Your task:
Please express the listing below as a Markdown table with the columns Row and Line, one numbered row per line, with blank lines skipped. Leave the pictures out of the table.

Dataset records:
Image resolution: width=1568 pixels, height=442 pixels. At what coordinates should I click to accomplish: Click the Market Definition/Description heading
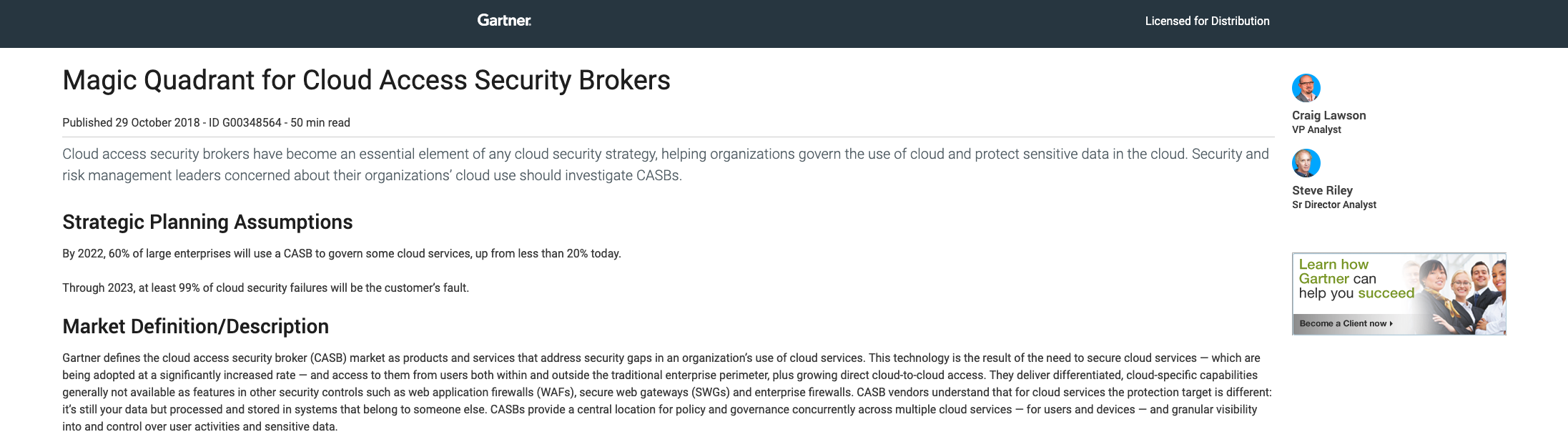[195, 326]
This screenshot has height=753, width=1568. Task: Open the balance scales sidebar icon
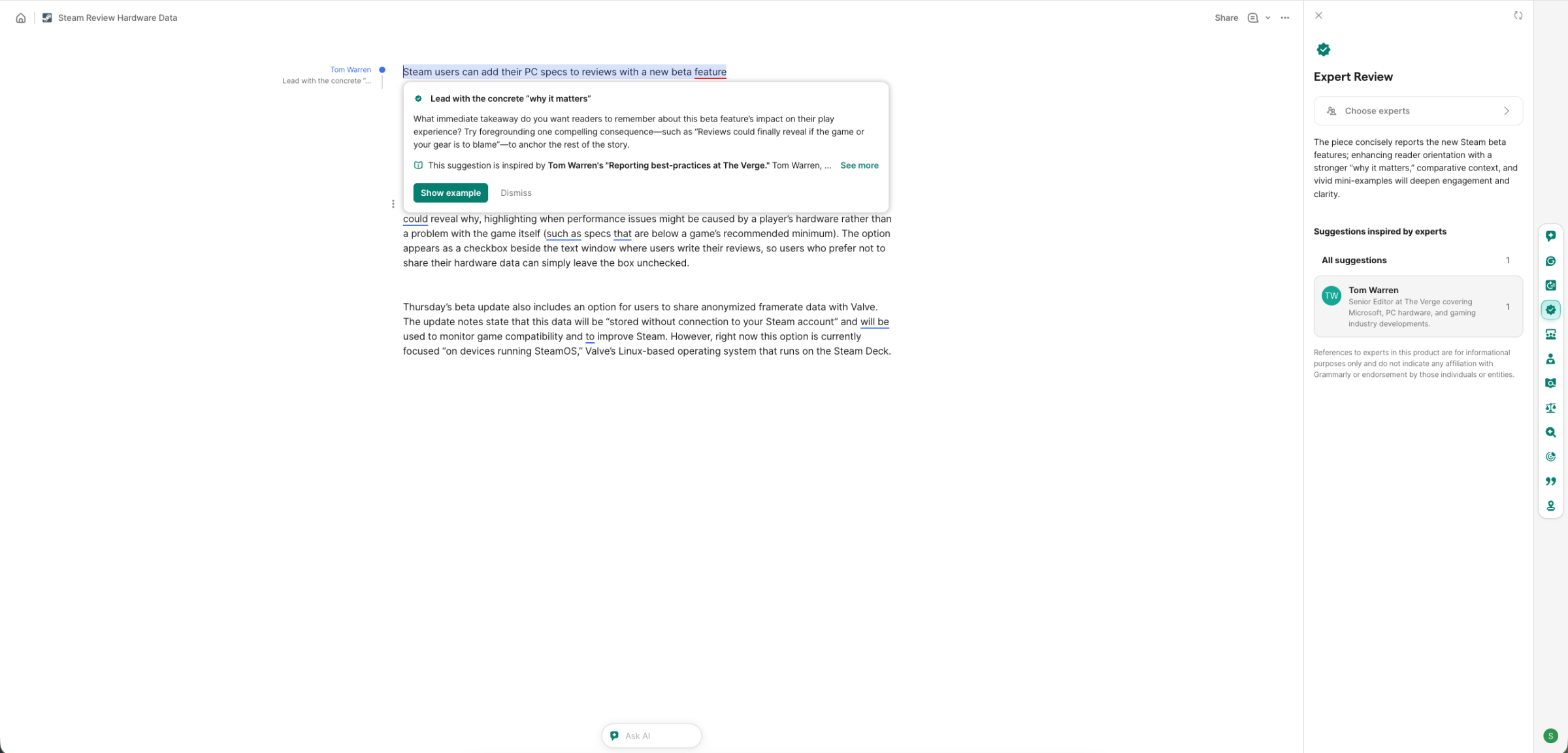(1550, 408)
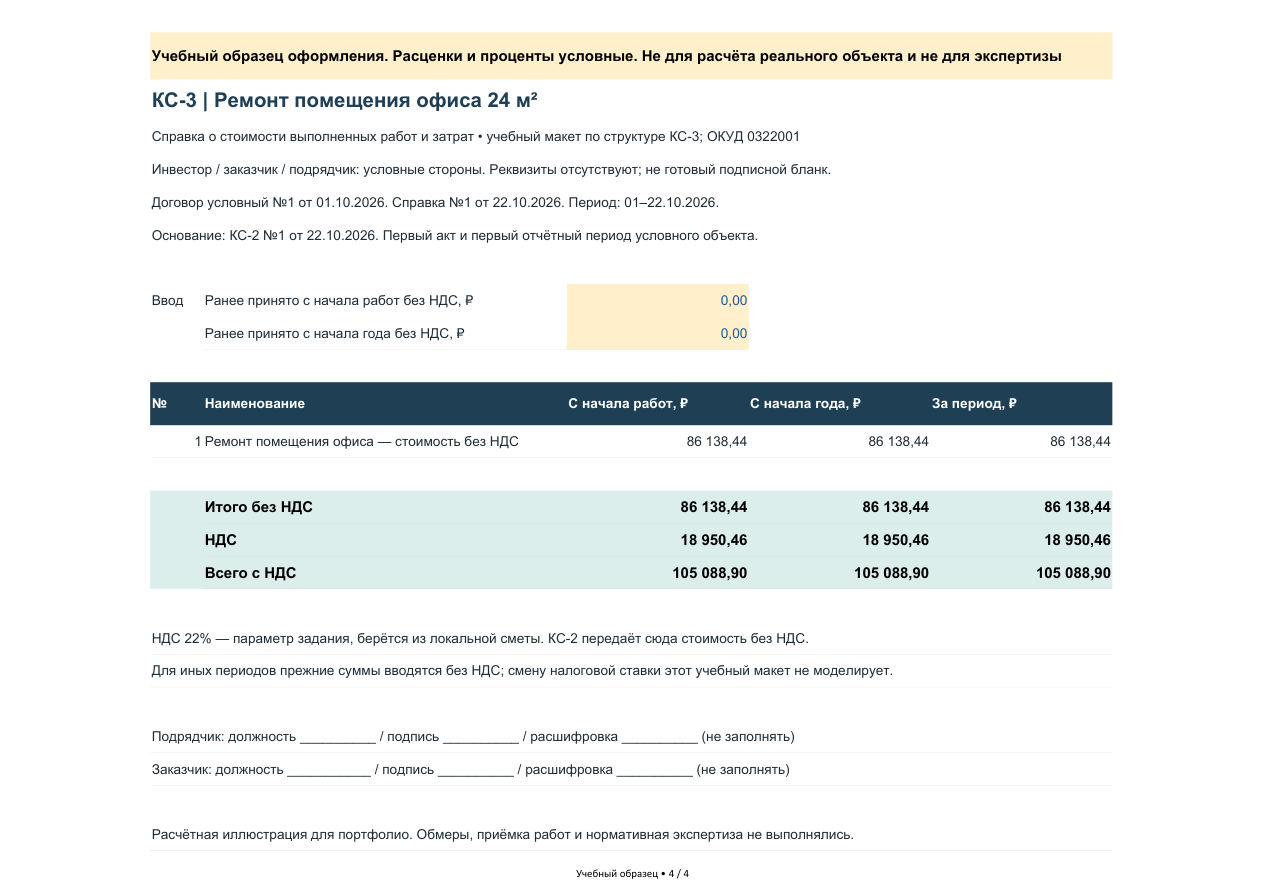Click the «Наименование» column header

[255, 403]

Response to this exercise:
| Row | Line |
|---|---|
| 1 | Image resolution: width=1568 pixels, height=442 pixels. At what coordinates should I click to accomplish: Click the Market Definition/Description heading |
| 2 | [195, 326] |
| 3 | This screenshot has height=753, width=1568. Task: Open the balance scales sidebar icon |
| 4 | (1550, 408) |
| 5 | Click the «Наименование» column header |
| 6 | [255, 403] |